Stored records
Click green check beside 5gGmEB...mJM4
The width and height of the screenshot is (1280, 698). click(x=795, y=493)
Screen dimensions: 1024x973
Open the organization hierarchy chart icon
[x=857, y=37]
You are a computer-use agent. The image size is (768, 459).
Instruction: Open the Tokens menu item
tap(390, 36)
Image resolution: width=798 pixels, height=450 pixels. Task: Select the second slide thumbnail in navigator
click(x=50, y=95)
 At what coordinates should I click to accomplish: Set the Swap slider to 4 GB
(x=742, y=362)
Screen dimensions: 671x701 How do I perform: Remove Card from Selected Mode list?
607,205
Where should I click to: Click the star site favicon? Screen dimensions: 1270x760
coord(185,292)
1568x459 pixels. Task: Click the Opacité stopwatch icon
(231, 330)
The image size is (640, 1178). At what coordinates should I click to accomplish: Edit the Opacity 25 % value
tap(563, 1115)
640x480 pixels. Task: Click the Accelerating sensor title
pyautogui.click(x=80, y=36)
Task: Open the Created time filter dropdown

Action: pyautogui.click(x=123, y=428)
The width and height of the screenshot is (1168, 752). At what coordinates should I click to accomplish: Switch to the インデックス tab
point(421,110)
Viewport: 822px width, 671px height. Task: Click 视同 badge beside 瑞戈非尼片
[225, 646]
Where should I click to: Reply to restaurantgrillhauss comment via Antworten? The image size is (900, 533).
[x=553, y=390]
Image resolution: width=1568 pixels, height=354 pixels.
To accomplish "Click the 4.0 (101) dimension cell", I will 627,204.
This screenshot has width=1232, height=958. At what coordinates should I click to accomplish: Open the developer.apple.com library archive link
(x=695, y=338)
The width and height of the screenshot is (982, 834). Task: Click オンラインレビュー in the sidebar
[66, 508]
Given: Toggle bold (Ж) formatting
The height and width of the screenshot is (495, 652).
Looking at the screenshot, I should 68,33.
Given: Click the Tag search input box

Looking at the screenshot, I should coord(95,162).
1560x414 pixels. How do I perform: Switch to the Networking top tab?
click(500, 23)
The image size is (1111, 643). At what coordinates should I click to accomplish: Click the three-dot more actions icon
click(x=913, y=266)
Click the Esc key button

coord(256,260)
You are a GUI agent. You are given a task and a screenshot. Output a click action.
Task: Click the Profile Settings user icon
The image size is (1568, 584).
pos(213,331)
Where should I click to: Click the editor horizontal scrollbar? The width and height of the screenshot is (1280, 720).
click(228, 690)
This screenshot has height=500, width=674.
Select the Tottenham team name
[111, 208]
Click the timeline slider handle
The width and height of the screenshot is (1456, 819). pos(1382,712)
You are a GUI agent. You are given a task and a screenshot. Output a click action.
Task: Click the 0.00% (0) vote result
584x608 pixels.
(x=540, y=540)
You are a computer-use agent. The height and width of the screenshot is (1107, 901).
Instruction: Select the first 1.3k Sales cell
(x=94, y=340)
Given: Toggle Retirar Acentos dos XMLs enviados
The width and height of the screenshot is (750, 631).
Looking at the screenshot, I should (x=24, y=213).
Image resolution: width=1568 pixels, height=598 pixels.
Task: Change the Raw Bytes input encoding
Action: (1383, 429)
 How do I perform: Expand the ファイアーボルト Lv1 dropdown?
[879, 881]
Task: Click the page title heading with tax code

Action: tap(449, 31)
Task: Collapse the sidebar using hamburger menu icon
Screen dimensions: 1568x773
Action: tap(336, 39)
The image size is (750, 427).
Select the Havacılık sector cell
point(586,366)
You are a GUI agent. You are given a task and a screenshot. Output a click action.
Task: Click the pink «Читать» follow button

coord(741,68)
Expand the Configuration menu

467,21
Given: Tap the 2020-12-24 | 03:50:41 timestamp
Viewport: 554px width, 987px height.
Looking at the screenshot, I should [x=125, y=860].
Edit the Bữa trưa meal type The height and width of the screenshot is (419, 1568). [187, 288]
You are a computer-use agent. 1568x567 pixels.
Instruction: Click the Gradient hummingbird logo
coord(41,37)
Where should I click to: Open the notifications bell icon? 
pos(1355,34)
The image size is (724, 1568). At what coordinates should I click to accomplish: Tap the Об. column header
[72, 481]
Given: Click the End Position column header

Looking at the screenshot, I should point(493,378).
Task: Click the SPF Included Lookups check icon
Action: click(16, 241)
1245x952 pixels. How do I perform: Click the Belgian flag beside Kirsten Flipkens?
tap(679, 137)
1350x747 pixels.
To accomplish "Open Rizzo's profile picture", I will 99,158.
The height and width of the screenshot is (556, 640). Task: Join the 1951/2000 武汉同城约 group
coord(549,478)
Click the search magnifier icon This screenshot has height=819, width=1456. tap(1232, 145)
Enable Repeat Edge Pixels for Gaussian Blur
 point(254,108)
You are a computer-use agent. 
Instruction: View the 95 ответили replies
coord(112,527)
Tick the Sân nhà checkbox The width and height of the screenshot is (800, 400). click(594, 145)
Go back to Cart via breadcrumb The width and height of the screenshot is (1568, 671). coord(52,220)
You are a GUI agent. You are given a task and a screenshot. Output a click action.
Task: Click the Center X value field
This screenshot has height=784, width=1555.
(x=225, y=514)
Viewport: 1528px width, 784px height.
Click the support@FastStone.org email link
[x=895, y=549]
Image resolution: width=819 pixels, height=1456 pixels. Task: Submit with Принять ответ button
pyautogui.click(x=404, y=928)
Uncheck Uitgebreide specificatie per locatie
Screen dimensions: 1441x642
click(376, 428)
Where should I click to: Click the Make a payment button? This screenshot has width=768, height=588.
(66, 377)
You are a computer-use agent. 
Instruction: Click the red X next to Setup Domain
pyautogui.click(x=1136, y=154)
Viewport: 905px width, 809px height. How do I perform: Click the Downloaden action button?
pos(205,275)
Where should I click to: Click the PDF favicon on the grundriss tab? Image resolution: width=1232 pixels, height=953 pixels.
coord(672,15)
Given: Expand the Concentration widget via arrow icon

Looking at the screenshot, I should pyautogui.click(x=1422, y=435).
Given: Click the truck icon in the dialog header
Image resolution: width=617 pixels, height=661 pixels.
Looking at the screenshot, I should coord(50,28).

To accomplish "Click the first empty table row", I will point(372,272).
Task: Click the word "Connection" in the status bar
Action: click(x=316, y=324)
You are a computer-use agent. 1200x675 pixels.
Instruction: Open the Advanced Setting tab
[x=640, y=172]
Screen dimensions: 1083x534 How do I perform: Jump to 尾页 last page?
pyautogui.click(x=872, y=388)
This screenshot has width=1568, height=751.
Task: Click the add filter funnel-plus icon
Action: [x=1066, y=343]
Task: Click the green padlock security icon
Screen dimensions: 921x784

> [Exercise objective]: Would you output all the records above exactly as written?

> [Exercise output]:
Click green check beside 5gGmEB...mJM4
The width and height of the screenshot is (1280, 698). click(x=795, y=493)
Screen dimensions: 1024x973
Open the organization hierarchy chart icon
[x=857, y=37]
You are a computer-use agent. The image size is (768, 459).
Instruction: Open the Tokens menu item
tap(390, 36)
Image resolution: width=798 pixels, height=450 pixels. Task: Select the second slide thumbnail in navigator
click(x=50, y=95)
 At what coordinates should I click to accomplish: Set the Swap slider to 4 GB
(x=742, y=362)
Screen dimensions: 671x701 How do I perform: Remove Card from Selected Mode list?
607,205
Where should I click to: Click the star site favicon? Screen dimensions: 1270x760
coord(185,292)
1568x459 pixels. Task: Click the Opacité stopwatch icon
(231, 330)
The image size is (640, 1178). At what coordinates should I click to accomplish: Edit the Opacity 25 % value
tap(563, 1115)
640x480 pixels. Task: Click the Accelerating sensor title
pyautogui.click(x=80, y=36)
Task: Open the Created time filter dropdown

Action: pyautogui.click(x=123, y=428)
The width and height of the screenshot is (1168, 752). At what coordinates should I click to accomplish: Switch to the インデックス tab
point(421,110)
Viewport: 822px width, 671px height. Task: Click 视同 badge beside 瑞戈非尼片
[225, 646]
Where should I click to: Reply to restaurantgrillhauss comment via Antworten? The image size is (900, 533).
[x=553, y=390]
Image resolution: width=1568 pixels, height=354 pixels.
To accomplish "Click the 4.0 (101) dimension cell", I will 627,204.
This screenshot has width=1232, height=958. At what coordinates should I click to accomplish: Open the developer.apple.com library archive link
(x=695, y=338)
The width and height of the screenshot is (982, 834). Task: Click オンラインレビュー in the sidebar
[66, 508]
Given: Toggle bold (Ж) formatting
The height and width of the screenshot is (495, 652).
Looking at the screenshot, I should 68,33.
Given: Click the Tag search input box

Looking at the screenshot, I should coord(95,162).
1560x414 pixels. How do I perform: Switch to the Networking top tab?
click(500, 23)
The image size is (1111, 643). At what coordinates should I click to accomplish: Click the three-dot more actions icon
click(x=913, y=266)
Click the Esc key button

coord(256,260)
You are a GUI agent. You are given a task and a screenshot. Output a click action.
Task: Click the Profile Settings user icon
The image size is (1568, 584).
pos(213,331)
Where should I click to: Click the editor horizontal scrollbar? The width and height of the screenshot is (1280, 720).
click(228, 690)
This screenshot has height=500, width=674.
Select the Tottenham team name
[111, 208]
Click the timeline slider handle
The width and height of the screenshot is (1456, 819). pos(1382,712)
You are a GUI agent. You are given a task and a screenshot. Output a click action.
Task: Click the 0.00% (0) vote result
584x608 pixels.
(x=540, y=540)
You are a computer-use agent. The height and width of the screenshot is (1107, 901).
Instruction: Select the first 1.3k Sales cell
(x=94, y=340)
Given: Toggle Retirar Acentos dos XMLs enviados
The width and height of the screenshot is (750, 631).
Looking at the screenshot, I should (x=24, y=213).
Image resolution: width=1568 pixels, height=598 pixels.
Task: Change the Raw Bytes input encoding
Action: (1383, 429)
 How do I perform: Expand the ファイアーボルト Lv1 dropdown?
[879, 881]
Task: Click the page title heading with tax code

Action: tap(449, 31)
Task: Collapse the sidebar using hamburger menu icon
Screen dimensions: 1568x773
Action: tap(336, 39)
The image size is (750, 427).
Select the Havacılık sector cell
point(586,366)
You are a GUI agent. You are given a task and a screenshot. Output a click action.
Task: Click the pink «Читать» follow button

coord(741,68)
Expand the Configuration menu

467,21
Given: Tap the 2020-12-24 | 03:50:41 timestamp
Viewport: 554px width, 987px height.
Looking at the screenshot, I should [x=125, y=860].
Edit the Bữa trưa meal type The height and width of the screenshot is (419, 1568). [187, 288]
You are a computer-use agent. 1568x567 pixels.
Instruction: Click the Gradient hummingbird logo
coord(41,37)
Where should I click to: Open the notifications bell icon? 
pos(1355,34)
The image size is (724, 1568). At what coordinates should I click to accomplish: Tap the Об. column header
[72, 481]
Given: Click the End Position column header

Looking at the screenshot, I should point(493,378).
Task: Click the SPF Included Lookups check icon
Action: click(16, 241)
1245x952 pixels. How do I perform: Click the Belgian flag beside Kirsten Flipkens?
tap(679, 137)
1350x747 pixels.
To accomplish "Open Rizzo's profile picture", I will 99,158.
The height and width of the screenshot is (556, 640). Task: Join the 1951/2000 武汉同城约 group
coord(549,478)
Click the search magnifier icon This screenshot has height=819, width=1456. tap(1232, 145)
Enable Repeat Edge Pixels for Gaussian Blur
 point(254,108)
You are a computer-use agent. 
Instruction: View the 95 ответили replies
coord(112,527)
Tick the Sân nhà checkbox The width and height of the screenshot is (800, 400). click(594, 145)
Go back to Cart via breadcrumb The width and height of the screenshot is (1568, 671). coord(52,220)
You are a GUI agent. You are given a task and a screenshot. Output a click action.
Task: Click the Center X value field
This screenshot has height=784, width=1555.
(x=225, y=514)
Viewport: 1528px width, 784px height.
Click the support@FastStone.org email link
[x=895, y=549]
Image resolution: width=819 pixels, height=1456 pixels. Task: Submit with Принять ответ button
pyautogui.click(x=404, y=928)
Uncheck Uitgebreide specificatie per locatie
Screen dimensions: 1441x642
click(376, 428)
Where should I click to: Click the Make a payment button? This screenshot has width=768, height=588.
(66, 377)
You are a computer-use agent. 
Instruction: Click the red X next to Setup Domain
pyautogui.click(x=1136, y=154)
Viewport: 905px width, 809px height. How do I perform: Click the Downloaden action button?
pos(205,275)
Where should I click to: Click the PDF favicon on the grundriss tab? Image resolution: width=1232 pixels, height=953 pixels.
coord(672,15)
Given: Expand the Concentration widget via arrow icon

Looking at the screenshot, I should pyautogui.click(x=1422, y=435).
Given: Click the truck icon in the dialog header
Image resolution: width=617 pixels, height=661 pixels.
Looking at the screenshot, I should coord(50,28).

To accomplish "Click the first empty table row", I will point(372,272).
Task: Click the word "Connection" in the status bar
Action: click(x=316, y=324)
You are a computer-use agent. 1200x675 pixels.
Instruction: Open the Advanced Setting tab
[x=640, y=172]
Screen dimensions: 1083x534 How do I perform: Jump to 尾页 last page?
pyautogui.click(x=872, y=388)
This screenshot has width=1568, height=751.
Task: Click the add filter funnel-plus icon
Action: [x=1066, y=343]
Task: Click the green padlock security icon
Screen dimensions: 921x784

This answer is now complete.